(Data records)
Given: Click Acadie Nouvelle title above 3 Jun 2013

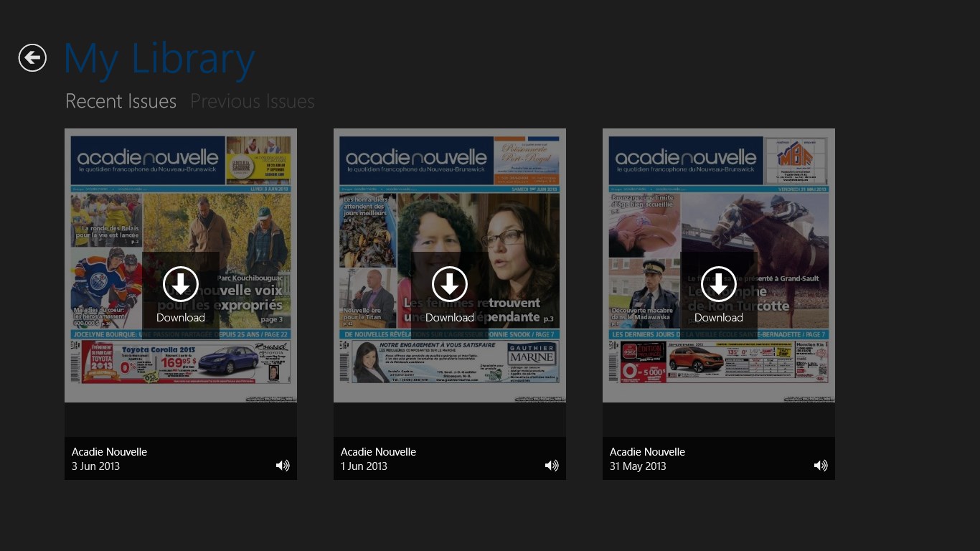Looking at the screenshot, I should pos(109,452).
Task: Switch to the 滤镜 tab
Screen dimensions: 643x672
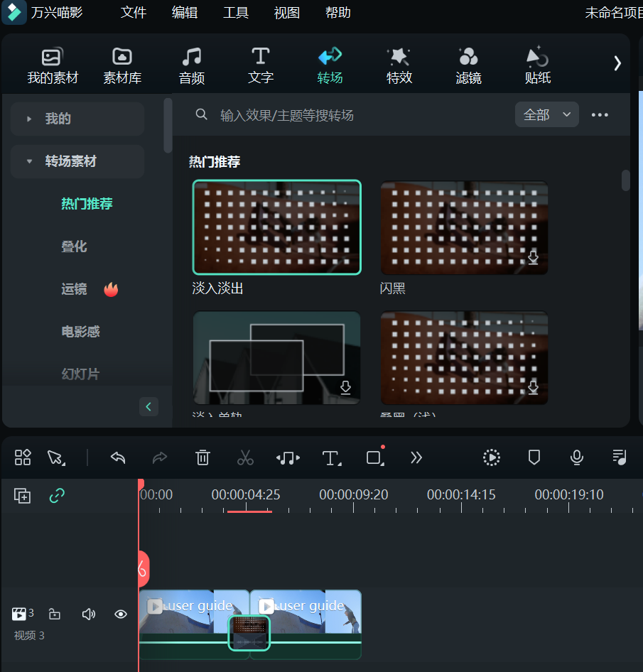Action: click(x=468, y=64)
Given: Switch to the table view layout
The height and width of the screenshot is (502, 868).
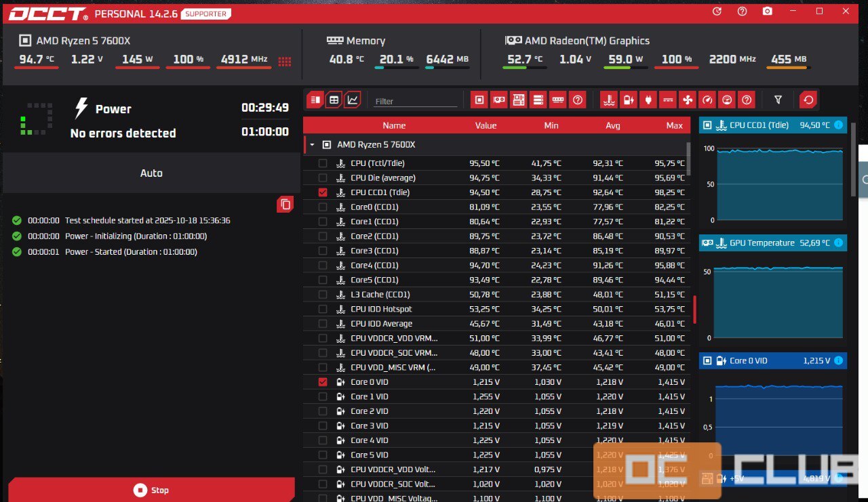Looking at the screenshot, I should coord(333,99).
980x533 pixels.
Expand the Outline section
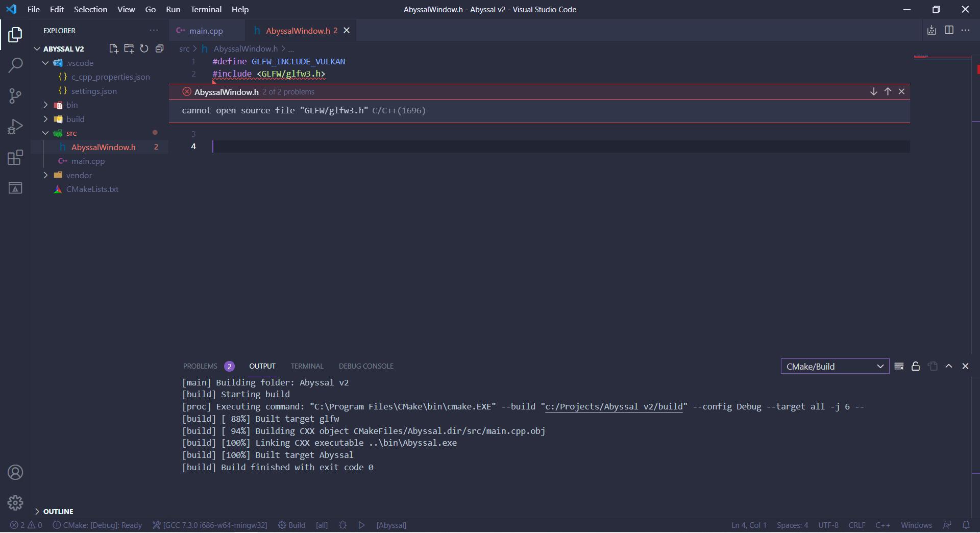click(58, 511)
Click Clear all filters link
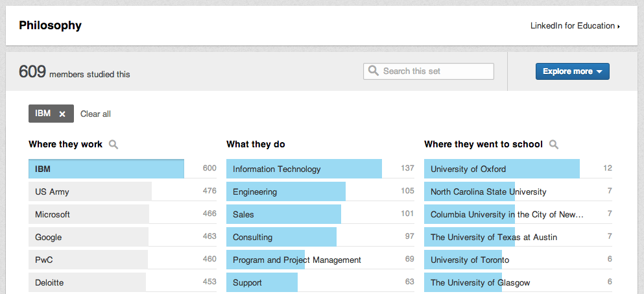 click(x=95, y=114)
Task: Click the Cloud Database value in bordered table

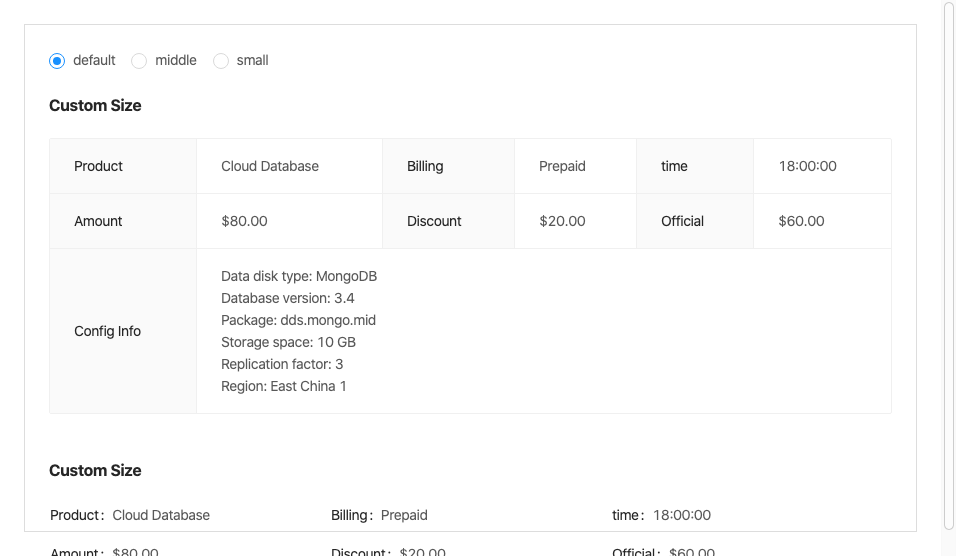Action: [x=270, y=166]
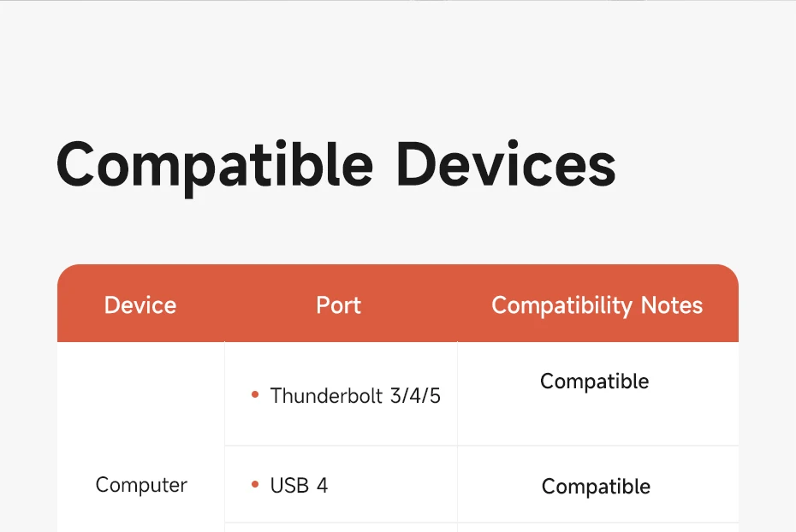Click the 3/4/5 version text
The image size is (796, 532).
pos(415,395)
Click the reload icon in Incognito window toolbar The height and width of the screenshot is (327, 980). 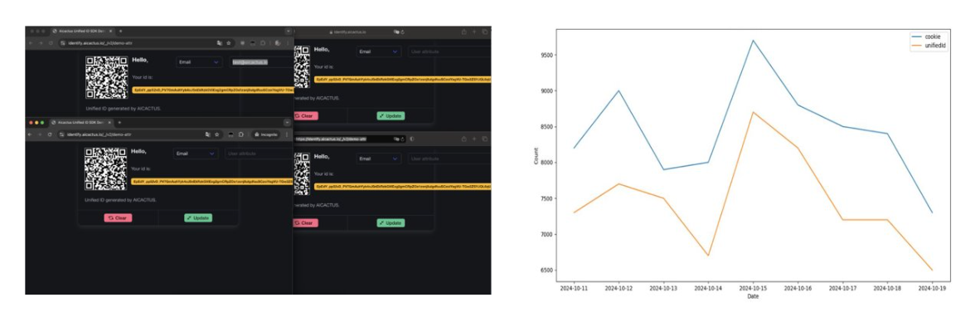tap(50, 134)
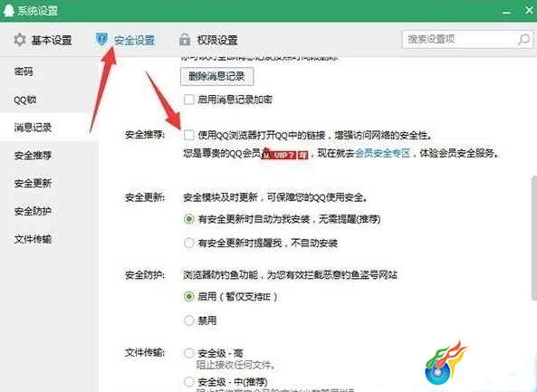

▸ What is needed
The answer must consist of every line from the entries above that contains "Switch".

▸ Task result
Task: Switch to the 滤镜 tab
Given: Switch to the table view layout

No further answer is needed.